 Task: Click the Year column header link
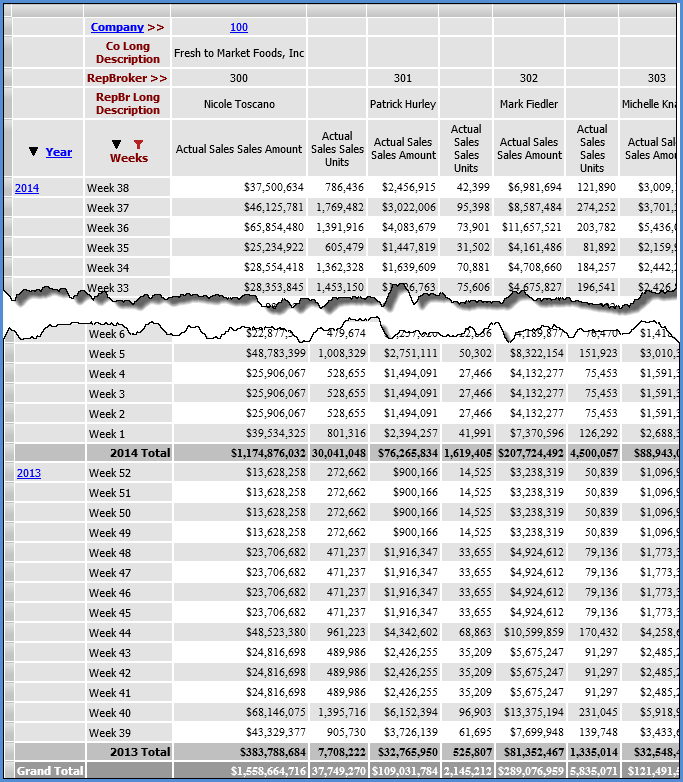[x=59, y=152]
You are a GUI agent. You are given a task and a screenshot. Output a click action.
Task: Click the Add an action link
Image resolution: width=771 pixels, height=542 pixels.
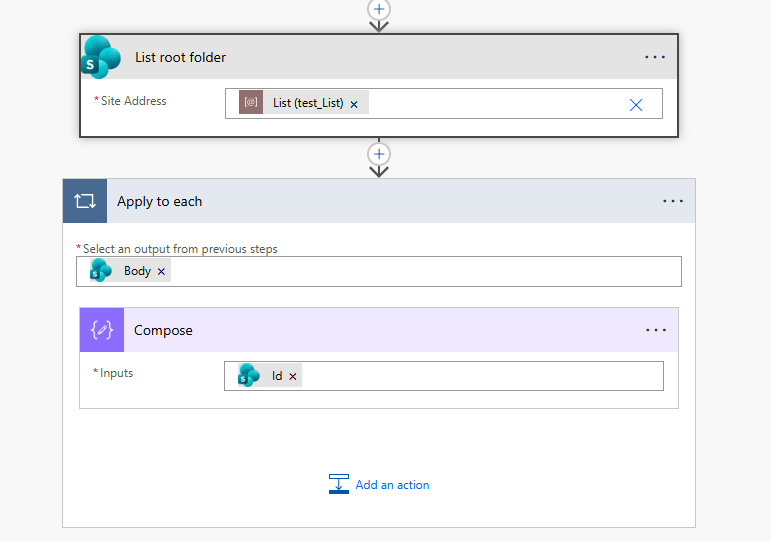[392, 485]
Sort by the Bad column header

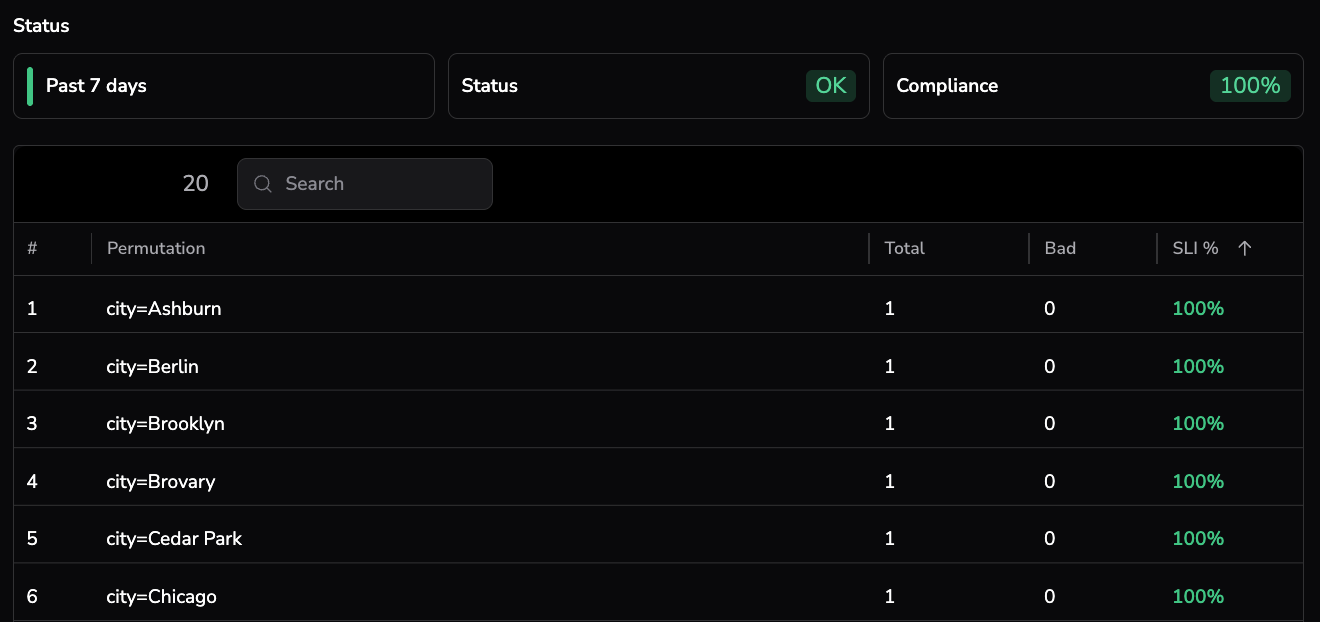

□ □ □

§ ASSIGNED TASK:
Reproduce all lines from the records above that include the word "action".

§ WRITTEN SOLUTION:
You are a GUI agent. You are given a task and a screenshot. Output a click action.
Task: Click the Add an action link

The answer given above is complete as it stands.